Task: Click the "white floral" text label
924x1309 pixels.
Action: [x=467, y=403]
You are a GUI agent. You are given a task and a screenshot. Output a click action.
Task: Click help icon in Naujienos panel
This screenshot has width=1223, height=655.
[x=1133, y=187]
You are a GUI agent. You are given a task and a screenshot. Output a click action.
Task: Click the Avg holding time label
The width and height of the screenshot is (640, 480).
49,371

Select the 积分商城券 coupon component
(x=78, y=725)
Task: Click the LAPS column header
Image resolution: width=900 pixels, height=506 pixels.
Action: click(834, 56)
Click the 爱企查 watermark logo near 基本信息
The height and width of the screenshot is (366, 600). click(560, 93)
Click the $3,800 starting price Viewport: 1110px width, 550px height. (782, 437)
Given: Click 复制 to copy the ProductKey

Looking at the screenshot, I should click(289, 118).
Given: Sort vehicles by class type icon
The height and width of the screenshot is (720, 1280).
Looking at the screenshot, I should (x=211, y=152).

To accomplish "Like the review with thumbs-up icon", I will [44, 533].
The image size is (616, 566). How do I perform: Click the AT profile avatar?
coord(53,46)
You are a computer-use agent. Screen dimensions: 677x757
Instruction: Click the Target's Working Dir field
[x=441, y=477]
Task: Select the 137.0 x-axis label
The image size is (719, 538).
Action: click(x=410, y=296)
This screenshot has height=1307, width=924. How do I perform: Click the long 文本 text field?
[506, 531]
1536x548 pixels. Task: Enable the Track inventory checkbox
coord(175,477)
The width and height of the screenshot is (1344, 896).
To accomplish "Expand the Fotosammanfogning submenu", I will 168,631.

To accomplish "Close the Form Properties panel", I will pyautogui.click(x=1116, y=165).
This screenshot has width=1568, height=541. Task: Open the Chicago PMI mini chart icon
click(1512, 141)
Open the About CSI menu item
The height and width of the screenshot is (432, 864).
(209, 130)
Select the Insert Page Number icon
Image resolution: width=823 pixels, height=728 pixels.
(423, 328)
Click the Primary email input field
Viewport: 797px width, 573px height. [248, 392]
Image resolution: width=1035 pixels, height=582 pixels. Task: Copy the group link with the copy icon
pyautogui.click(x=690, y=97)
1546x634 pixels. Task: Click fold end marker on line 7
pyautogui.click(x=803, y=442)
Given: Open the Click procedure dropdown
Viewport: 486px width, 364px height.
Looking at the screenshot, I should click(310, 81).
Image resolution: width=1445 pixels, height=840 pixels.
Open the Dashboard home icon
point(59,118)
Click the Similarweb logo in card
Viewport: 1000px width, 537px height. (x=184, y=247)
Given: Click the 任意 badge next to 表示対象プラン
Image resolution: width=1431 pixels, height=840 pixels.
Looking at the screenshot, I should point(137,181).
----------------
• [DIRECTIONS] From the entries above, copy every line containing the word "accomplish".

• [YOUR SOLUTION]
To accomplish "Like the review with thumbs-up icon", I will [44, 533].
To accomplish "Expand the Fotosammanfogning submenu", I will 168,631.
To accomplish "Close the Form Properties panel", I will pyautogui.click(x=1116, y=165).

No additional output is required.